Repeat, line for line, the entries below from the first line to the line containing "The image size is (800, 410).", counting both ends.

[Dataset entries]
================

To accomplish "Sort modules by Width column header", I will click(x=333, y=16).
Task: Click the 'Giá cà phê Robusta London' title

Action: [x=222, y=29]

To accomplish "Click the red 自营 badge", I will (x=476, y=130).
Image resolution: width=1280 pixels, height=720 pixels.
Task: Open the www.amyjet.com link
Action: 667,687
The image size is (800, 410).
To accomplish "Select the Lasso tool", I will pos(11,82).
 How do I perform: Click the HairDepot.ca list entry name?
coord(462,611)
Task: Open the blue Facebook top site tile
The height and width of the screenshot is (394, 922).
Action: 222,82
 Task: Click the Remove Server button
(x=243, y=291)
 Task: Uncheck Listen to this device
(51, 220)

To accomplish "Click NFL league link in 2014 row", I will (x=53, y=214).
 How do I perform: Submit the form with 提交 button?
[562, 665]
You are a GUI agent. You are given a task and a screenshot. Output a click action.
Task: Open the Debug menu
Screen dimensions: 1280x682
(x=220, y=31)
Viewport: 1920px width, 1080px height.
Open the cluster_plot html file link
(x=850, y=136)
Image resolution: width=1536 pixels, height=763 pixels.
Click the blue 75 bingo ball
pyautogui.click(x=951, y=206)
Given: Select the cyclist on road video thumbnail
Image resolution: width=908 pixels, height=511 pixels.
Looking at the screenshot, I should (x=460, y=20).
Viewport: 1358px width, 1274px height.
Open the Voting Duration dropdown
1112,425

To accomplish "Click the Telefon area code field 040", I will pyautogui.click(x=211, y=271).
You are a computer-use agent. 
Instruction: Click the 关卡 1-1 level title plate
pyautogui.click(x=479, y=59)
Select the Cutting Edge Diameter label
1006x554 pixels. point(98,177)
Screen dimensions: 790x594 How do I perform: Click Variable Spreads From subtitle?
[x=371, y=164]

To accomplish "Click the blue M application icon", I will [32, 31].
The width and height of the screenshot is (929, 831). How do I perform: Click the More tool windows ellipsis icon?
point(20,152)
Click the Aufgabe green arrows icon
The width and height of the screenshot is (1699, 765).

================

RESPONSE TO THIS TASK.
To accomplish "Sort modules by Width column header", I will click(x=333, y=16).
Task: Click the 'Giá cà phê Robusta London' title

Action: [x=222, y=29]

To accomplish "Click the red 自营 badge", I will (x=476, y=130).
Image resolution: width=1280 pixels, height=720 pixels.
Task: Open the www.amyjet.com link
Action: 667,687
The image size is (800, 410).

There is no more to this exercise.